TEXT TO READ:
-=-=-

The records of Big Joe Turner have been coming fast and furious these last few months – it seems like only yesterday we reviewed another effort of his on the Down Beat label in fact – but that hardly was something that was cause for celebration.

None of these releases were exactly flying off the shelves and coming out as they did on different labels, all trying to appeal to slightly different markets and with each session seeing him backed by different musicians who had their own specialties factoring into the work, it’s no wonder that Big Joe Turner was something of a lost soul in the late 1940’s.
 

 
The boogie woogie craze he and pianist Pete Johnson had instigated in the late 1930’s when they burst onto the scene at the famed Spirituals To Swing concerts in New York, which they then parlayed into long engagements at the top society clubs around the Big Apple, had waned once World War Two came about and while Joe remained steadily working and recording, first for major label Decca before landing at National Records where he scored two hits mid-decade, his fortunes since then had declined as the black music scene headed in many different directions at once leaving him with no natural allegiance with which to make his stand.

It didn’t help that Turner was more than capable of succeeding in almost any one of the styles that were springing up, something which sounds odd to say – that he was hampered by his versatility – but because each record label would have their own ideas as to where he was best situated stylistically he had better succeed with it right out of the gate so as that company would lock him up long term to continue to pursue the same direction, or another label who won his services would have a recently successful blueprint with which to follow on their own material with him.

When that didn’t happen however, the records never connecting on a wide enough scale to give some indication as to which audience was most receptive to him, it meant that he’d jump from one style to another depending on the whims of whatever label he was recording for that day. Each release therefore may sound nothing like what came before it, nor would it have much to do with what was to follow.

That’s hardly a proposition for building a reliable reputation with a prospective listening audience.

-=-=-

Entries on locating words and elements:
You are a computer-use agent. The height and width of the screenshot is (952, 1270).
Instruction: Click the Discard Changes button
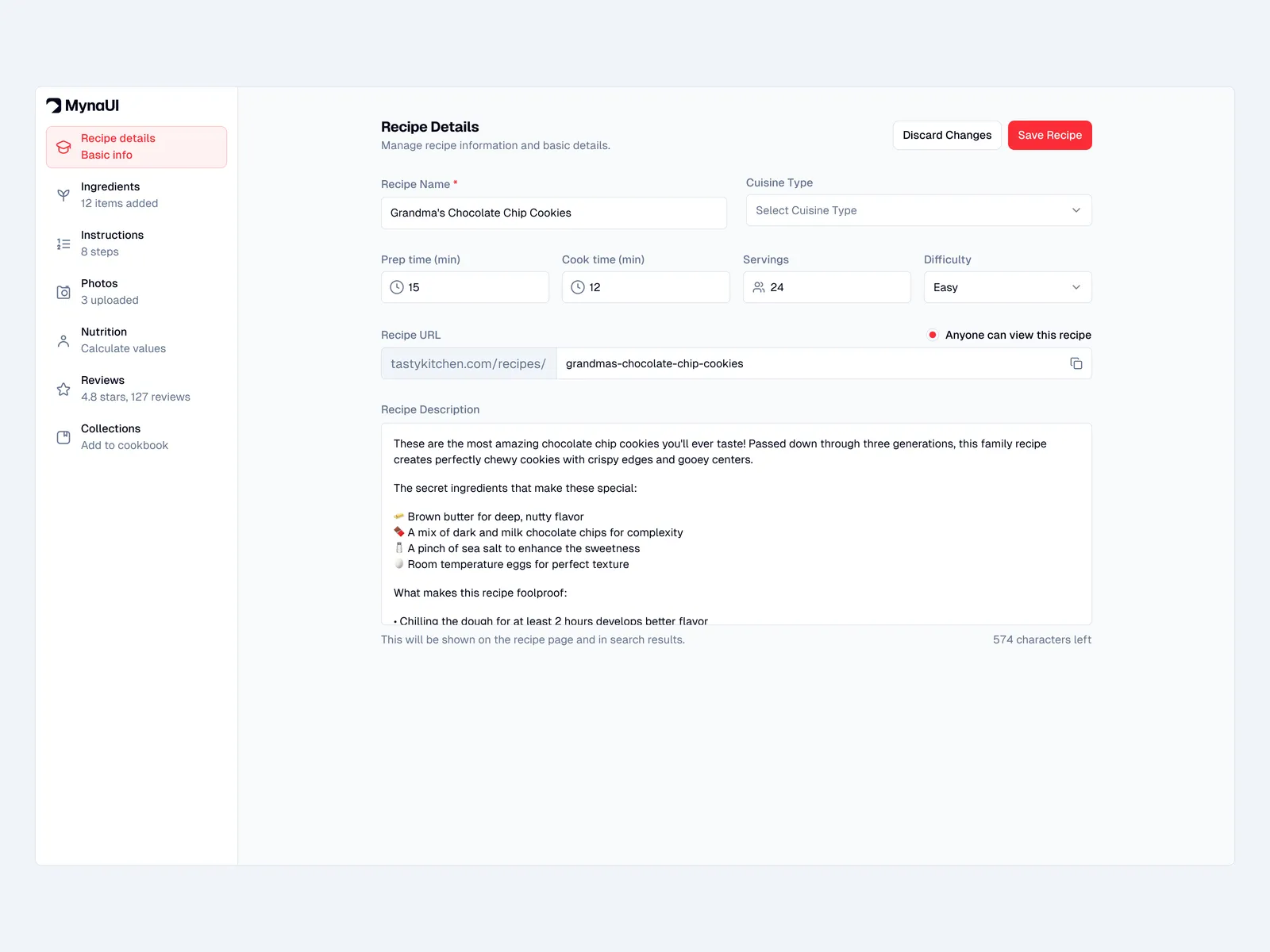point(946,135)
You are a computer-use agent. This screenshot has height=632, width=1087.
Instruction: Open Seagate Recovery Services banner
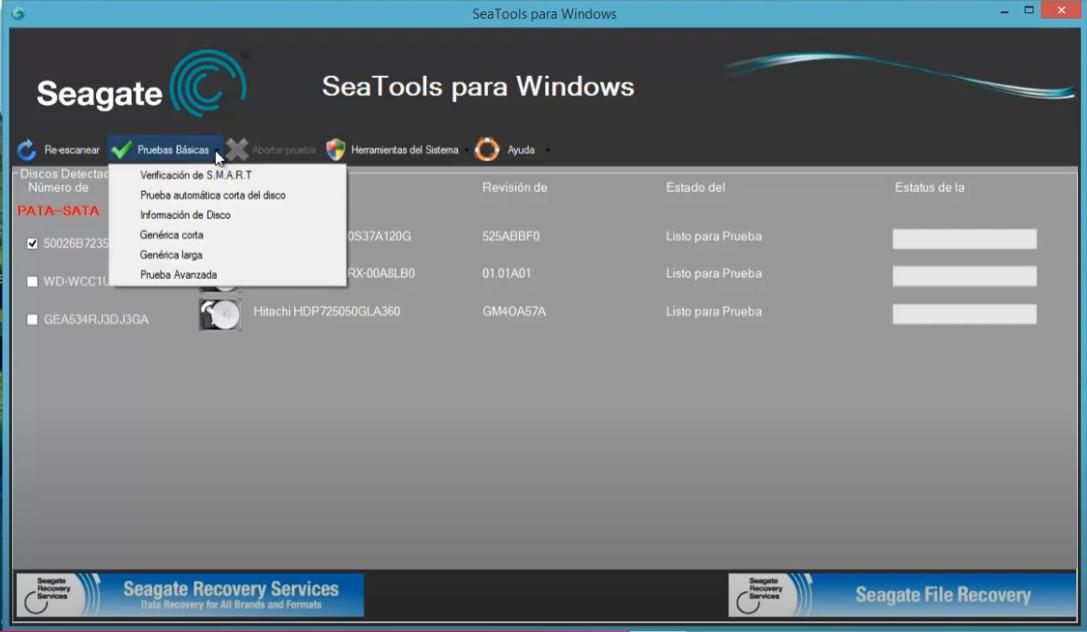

-=-=-

YOUR TASKS:
1 - Answer these questions from the text on Big Joe Turner:
(a) Which pianist started the boogie woogie craze with Turner?
(b) At which concerts in New York did the two of them burst onto the scene?
(c) Which major label did Turner record for before landing at National Records?
2 - Please pull out every line of the records above unchanged, leaving the pictures out.

FINAL RESULTS:
1 -
(a) Pete Johnson
(b) The Spirituals To Swing concerts
(c) Decca

2 -
You are a computer-use agent. The height and width of the screenshot is (952, 1270).
Instruction: Click the Discard Changes button
point(946,135)
You are a computer-use agent. This screenshot has height=632, width=1087.
Instruction: Open Seagate Recovery Services banner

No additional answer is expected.